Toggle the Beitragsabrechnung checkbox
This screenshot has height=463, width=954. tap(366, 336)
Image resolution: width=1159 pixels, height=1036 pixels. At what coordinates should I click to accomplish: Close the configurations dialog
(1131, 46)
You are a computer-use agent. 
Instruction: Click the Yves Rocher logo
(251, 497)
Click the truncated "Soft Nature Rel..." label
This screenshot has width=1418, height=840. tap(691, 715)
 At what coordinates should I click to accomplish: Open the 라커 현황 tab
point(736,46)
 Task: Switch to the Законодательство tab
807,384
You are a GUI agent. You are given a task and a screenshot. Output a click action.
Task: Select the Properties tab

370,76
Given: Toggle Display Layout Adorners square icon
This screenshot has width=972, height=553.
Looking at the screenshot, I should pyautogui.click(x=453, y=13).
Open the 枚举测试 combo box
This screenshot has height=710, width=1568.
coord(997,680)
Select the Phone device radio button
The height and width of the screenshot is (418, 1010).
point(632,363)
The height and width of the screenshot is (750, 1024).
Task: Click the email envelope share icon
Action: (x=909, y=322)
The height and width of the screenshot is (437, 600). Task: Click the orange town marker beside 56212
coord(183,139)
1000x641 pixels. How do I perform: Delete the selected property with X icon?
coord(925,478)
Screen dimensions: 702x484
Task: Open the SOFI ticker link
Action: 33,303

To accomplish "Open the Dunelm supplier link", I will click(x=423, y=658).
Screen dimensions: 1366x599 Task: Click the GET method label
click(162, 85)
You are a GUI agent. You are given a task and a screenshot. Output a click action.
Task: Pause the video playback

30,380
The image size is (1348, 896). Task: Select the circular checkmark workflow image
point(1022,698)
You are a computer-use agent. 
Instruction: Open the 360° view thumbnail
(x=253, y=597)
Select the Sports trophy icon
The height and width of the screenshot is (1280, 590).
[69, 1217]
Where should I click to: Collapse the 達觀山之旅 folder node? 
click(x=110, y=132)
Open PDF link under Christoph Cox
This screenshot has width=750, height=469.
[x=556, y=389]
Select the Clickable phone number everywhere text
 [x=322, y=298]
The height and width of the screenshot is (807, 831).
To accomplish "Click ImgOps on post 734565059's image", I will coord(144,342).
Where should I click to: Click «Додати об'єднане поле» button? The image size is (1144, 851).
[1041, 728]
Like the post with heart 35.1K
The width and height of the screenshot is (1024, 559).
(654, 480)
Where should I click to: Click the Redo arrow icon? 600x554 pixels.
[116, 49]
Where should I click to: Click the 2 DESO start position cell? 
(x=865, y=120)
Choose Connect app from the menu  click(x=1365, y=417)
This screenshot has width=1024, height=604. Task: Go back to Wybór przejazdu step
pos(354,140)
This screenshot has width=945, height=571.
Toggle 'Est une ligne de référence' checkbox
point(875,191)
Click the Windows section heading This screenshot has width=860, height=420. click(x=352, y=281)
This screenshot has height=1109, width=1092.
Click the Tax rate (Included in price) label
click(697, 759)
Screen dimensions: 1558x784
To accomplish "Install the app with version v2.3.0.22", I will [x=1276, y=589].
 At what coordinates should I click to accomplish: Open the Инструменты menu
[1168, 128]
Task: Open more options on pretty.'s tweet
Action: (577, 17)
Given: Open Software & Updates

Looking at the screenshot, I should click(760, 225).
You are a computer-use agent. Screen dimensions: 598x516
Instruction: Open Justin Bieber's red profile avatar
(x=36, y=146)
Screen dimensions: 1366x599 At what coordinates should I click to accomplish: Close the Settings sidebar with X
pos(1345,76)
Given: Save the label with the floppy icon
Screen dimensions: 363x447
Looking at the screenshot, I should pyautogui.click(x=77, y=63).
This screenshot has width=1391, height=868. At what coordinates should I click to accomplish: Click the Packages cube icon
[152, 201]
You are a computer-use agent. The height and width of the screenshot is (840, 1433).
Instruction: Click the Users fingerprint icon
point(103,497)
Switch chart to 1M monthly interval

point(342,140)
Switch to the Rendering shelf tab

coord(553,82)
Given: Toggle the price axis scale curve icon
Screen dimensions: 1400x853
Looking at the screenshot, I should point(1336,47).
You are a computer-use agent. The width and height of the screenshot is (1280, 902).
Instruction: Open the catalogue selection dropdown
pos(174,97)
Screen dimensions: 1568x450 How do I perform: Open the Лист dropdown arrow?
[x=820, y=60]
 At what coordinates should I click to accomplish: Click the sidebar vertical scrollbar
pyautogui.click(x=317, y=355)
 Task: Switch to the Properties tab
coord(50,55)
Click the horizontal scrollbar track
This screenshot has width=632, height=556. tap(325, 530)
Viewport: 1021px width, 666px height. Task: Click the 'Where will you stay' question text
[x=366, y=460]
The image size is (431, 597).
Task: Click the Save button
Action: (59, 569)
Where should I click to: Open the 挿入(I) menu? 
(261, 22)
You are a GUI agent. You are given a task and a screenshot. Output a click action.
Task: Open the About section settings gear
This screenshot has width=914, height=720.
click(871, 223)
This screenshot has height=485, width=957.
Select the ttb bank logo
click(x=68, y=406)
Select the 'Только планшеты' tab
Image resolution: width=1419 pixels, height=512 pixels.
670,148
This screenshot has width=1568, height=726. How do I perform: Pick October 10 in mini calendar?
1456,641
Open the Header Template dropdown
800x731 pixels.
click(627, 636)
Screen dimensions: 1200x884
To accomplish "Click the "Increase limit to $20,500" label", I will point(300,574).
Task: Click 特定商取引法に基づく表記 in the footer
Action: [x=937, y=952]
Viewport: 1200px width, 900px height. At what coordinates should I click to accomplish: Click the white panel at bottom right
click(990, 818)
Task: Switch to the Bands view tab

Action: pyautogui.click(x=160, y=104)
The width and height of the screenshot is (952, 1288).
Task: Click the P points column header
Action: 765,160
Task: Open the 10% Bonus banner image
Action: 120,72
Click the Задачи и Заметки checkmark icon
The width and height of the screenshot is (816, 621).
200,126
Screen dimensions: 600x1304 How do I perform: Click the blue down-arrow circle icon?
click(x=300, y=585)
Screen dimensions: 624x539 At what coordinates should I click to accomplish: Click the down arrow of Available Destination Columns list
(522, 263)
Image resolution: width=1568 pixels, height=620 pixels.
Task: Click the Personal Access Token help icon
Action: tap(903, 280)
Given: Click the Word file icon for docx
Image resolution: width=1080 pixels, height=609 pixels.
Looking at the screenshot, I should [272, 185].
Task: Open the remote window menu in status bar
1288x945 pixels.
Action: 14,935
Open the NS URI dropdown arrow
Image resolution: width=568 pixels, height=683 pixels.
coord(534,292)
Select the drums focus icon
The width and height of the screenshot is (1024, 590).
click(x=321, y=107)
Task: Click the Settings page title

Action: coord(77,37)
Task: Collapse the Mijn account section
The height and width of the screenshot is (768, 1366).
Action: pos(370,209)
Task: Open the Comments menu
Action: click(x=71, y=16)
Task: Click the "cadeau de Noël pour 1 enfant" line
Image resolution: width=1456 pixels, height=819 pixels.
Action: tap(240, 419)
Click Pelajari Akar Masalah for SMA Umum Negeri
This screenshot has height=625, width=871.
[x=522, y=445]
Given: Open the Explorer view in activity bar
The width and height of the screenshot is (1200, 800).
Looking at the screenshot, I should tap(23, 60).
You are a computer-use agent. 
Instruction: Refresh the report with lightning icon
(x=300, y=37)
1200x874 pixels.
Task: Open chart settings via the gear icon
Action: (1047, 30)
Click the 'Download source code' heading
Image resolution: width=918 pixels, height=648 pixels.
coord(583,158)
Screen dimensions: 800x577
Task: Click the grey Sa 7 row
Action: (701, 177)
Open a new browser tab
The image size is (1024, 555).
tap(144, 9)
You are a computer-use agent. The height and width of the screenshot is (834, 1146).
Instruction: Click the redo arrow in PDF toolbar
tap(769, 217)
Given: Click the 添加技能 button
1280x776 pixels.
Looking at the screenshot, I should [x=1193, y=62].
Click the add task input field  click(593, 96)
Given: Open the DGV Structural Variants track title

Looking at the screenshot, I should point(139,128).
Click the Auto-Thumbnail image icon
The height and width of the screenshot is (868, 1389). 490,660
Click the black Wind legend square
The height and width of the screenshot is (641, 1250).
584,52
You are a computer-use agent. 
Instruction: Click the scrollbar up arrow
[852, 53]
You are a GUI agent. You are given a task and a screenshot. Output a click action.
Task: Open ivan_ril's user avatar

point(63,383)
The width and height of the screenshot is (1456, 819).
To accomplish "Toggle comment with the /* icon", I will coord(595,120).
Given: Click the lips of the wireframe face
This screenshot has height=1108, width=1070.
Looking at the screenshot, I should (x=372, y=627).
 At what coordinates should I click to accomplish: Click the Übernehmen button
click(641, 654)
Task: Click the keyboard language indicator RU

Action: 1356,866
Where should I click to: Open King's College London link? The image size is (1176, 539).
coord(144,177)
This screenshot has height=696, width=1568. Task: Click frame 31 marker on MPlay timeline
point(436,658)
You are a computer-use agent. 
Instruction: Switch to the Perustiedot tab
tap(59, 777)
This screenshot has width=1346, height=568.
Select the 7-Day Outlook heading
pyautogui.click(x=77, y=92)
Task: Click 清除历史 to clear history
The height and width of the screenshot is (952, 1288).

§ EXERCISE DIRECTIONS
Sift the data above for lines with "square", then copy each one.

§ WORKED SOLUTION
Given: Toggle Display Layout Adorners square icon
Click the black Wind legend square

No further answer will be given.